La Ferrante, secondo lui, seduce il pubblico

«perché i suoi romanzi non sono consolatori, ampollosi, grossolanamente ricattatori o candidamente moralisti come non poche opere ispirate solo al desiderio di successo, che peraltro a volte neanche raggiungono».

Anche nel nuovo libro la Ferrante racconta Napoli. Un legame, quello tra la letteratura e le città, da sempre molto intenso, spiega Lagioia:

«La letteratura intrattiene da sempre un rapporto molto intenso con i suoi luoghi: togli a Macbeth la Scozia, al Milton di Fenoglio le Langhe, ad Achab l’oceano, a Swann Parigi, al principe di Salina la Sicilia, a Stephen Dedalus e Molly Bloom Dublino, a Raskolnikov Pietroburgo. Cosa resta?».

Sull’uso del dialetto e anche di parolacce nei libri della Ferrante dice che con la letteratura si può fare di tutto, basta avere la statura giusta.

«Con la letteratura si può fare di tutto. Il romanzo è una forma onnivora, ha uno stomaco forte, può digerire dialetti, parolacce, neologismi, come sapevano molto bene Dante Alighieri e Antony Burgess».

Perché c’è tanta attenzione al personaggio Ferrante più che a quello che scrive?

«Chi è interessato all’autore più che all’opera – o addirittura si disinteressa dell’opera a favore della biografia – non è un lettore forte, non è nemmeno un lettore debole. È un guardone.
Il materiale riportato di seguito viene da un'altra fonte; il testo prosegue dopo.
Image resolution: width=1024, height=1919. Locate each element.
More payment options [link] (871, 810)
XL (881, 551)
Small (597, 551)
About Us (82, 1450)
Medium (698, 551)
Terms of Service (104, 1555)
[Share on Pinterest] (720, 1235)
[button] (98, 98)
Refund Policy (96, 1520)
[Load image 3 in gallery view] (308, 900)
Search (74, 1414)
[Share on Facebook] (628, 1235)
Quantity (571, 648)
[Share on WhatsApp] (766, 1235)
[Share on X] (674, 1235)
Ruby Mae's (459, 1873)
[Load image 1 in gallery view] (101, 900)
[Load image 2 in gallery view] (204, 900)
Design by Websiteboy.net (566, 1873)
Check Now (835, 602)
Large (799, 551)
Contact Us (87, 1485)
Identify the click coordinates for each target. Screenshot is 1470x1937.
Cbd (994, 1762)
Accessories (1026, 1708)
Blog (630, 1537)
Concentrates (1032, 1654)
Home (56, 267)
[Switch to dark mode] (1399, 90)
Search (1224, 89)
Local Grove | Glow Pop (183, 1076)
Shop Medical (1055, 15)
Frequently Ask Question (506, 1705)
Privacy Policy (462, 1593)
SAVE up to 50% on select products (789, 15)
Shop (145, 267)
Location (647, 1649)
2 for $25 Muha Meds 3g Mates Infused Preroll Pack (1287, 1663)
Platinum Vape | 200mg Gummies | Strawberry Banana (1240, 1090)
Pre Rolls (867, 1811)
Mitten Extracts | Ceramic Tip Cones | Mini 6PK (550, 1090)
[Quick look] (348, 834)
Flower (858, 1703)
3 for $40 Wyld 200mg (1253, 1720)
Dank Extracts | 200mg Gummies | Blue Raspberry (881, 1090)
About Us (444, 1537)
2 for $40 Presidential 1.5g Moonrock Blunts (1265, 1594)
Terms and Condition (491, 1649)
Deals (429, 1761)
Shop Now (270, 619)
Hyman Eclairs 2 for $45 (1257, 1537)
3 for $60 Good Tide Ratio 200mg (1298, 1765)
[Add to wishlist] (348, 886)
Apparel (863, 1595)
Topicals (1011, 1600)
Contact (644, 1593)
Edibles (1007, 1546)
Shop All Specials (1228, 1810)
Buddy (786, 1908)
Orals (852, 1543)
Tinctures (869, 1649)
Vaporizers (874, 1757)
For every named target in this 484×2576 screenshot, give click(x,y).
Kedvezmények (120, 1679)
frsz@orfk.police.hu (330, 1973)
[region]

A quel punto consiglierei pornhub, facciamo prima».

Ma il successo della Ferrante non è dovuto al suo anonimato che è una scelta legittima, adottata da altri prima di lei, come Thomas Pynchon, ma che non è un espediente.

«Se lo fosse, saremmo pieni di libri di anonimi che vendono milioni di copie. Evidentemente ci interessano solo scrittori di talento, che siano anonimi come Omero, misantropi come Salinger o molto felici di farsi fotografare come Truman Capote».